Above the Law

Does G.W. Bush feel he is above the law? That might explain why he refuses to comment on his own "youthful indiscretions" with cocaine -- which he does not deny occurred in his mid-20s. Somehow it makes sense to him that his crimes should be ignored while the crimes of indigent youths are prosecuted to the fullest extent of the law.

With some regularity during his governorship G.W. Bush explained that "as far as [he's] concerned, an innocent man has never been put to death while he has been in office." He steadfastly refuses to explain why his state is so much more trustworthy than others like Illinois, which has recently abolished -- again -- the death penalty due to numerous erroneous decisions that have come to light with the use of DNA evidence.

Race and the death penalty

"Even under the most sophisticated death penalty statutes, race continues to play a major role in determining who shall live and who shall die."
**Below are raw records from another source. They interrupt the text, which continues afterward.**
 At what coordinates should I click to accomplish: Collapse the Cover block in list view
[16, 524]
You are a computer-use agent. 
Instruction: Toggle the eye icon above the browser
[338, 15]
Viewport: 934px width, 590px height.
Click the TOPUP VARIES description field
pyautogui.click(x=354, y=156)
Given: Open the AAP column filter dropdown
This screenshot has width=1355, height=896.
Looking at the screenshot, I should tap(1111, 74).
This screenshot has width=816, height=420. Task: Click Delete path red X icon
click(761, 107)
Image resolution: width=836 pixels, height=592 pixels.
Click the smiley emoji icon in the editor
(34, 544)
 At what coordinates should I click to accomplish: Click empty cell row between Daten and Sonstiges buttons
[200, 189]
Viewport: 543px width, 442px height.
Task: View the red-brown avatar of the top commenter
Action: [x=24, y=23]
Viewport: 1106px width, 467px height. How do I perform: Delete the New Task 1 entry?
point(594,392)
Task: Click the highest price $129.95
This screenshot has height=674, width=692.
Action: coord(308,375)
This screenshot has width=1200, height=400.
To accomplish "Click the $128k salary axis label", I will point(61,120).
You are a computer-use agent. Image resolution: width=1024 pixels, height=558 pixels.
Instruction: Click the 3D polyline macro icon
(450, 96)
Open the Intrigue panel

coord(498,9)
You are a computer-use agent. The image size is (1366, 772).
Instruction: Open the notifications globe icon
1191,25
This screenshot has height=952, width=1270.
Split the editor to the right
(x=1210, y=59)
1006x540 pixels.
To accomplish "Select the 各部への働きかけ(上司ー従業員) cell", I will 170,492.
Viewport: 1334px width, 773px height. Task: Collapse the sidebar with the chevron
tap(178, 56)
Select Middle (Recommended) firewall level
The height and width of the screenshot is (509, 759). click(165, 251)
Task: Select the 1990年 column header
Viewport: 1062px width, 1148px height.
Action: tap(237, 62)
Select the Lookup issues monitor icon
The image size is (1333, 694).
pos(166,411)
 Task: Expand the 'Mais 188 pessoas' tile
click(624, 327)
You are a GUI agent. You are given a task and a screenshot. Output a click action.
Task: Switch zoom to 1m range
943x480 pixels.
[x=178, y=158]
Justice Blackmun, US Supreme Court, 1994

The history of the death penalty in the USA shows that it has been applied in a racist manner and that any criminal justice system can be vulnerable to personal or social prejudice. One of the 254 counties in Texas accounts for almost one-third of the state's death row; 132 of the state's 437 condemned prisoners were sentenced in Harris County (Jan. 1998). The race of the murder victim appears to be a major factor in determining who is sentenced to death. Blacks and whites in the USA are the victims of murder in almost equal numbers, yet 82 per cent of prisoners executed since 1977 were convicted of the murder of a white person. Nationwide, blacks are disproportionately represented on death row at both state and federal level. Blacks make up just 12 per cent of the country's population, but 42 per cent of the nation's condemned prisoners. In early 1998, of the 26 people under federal sentence of death (military and civilian), only five prisoners were white. The overwhelming majority of district attorneys and other officials who make the decision as to whether to seek the death penalty are white. In 1998, of the 1,838 such officials in states with the death penalty, 22 were black, and 22 were Latino. The remainder were white.

Executing juvenile offenders

"Sentence of death shall not be imposed for crimes committed by persons below eighteen years of age."

Article 6(5), International Covenant on Civil and Political Rights

On June 23, 2000, Gary Graham was put to death by lethal injection, despite a number of disturbing concerns about the legitimacy of his trial. The lawyer for the accused did not conduct a pre-trial investigation. Witnesses who did not believe Graham was the murderer were not called to testify, and the one eyewitness who identified Graham did so from a photo lineup in which Graham's picture was the only one that resembled the actual killer. Graham was a juvenile when he was charged.

On 22 April 1998, Joseph John Cannon was led to the lethal injection chamber in Texas. The first attempt to kill him failed when the needle "blew out of his arm" as the lethal solution began to flow. Observers were led away while the needle was reinserted. Joseph John Cannon was 17 years old when he killed Anne Walsh, the crime for which he was sentenced to death. His life up to that point had been one of brutality and abuse. Despite being diagnosed as brain-damaged and schizophrenic, he received no treatment for his mental disorders. His childhood was so deprived that on death row he fared much better, learning to read and write. His execution was a clear violation of international law which prohibits the execution of juvenile offenders.

On 18 May 1998, Texas again ignored international law when it executed Robert Anthony Carter for a crime he committed when he was 17. He too had been severely abused as a child, and had suffered brain damage, facts not made known to the jury which sentenced him to die. In May 1998, more than 25 other people were on death row in Texas for crimes they committed when under the age of 18. Elsewhere in the USA, more than 40 other such prisoners were under sentence of death.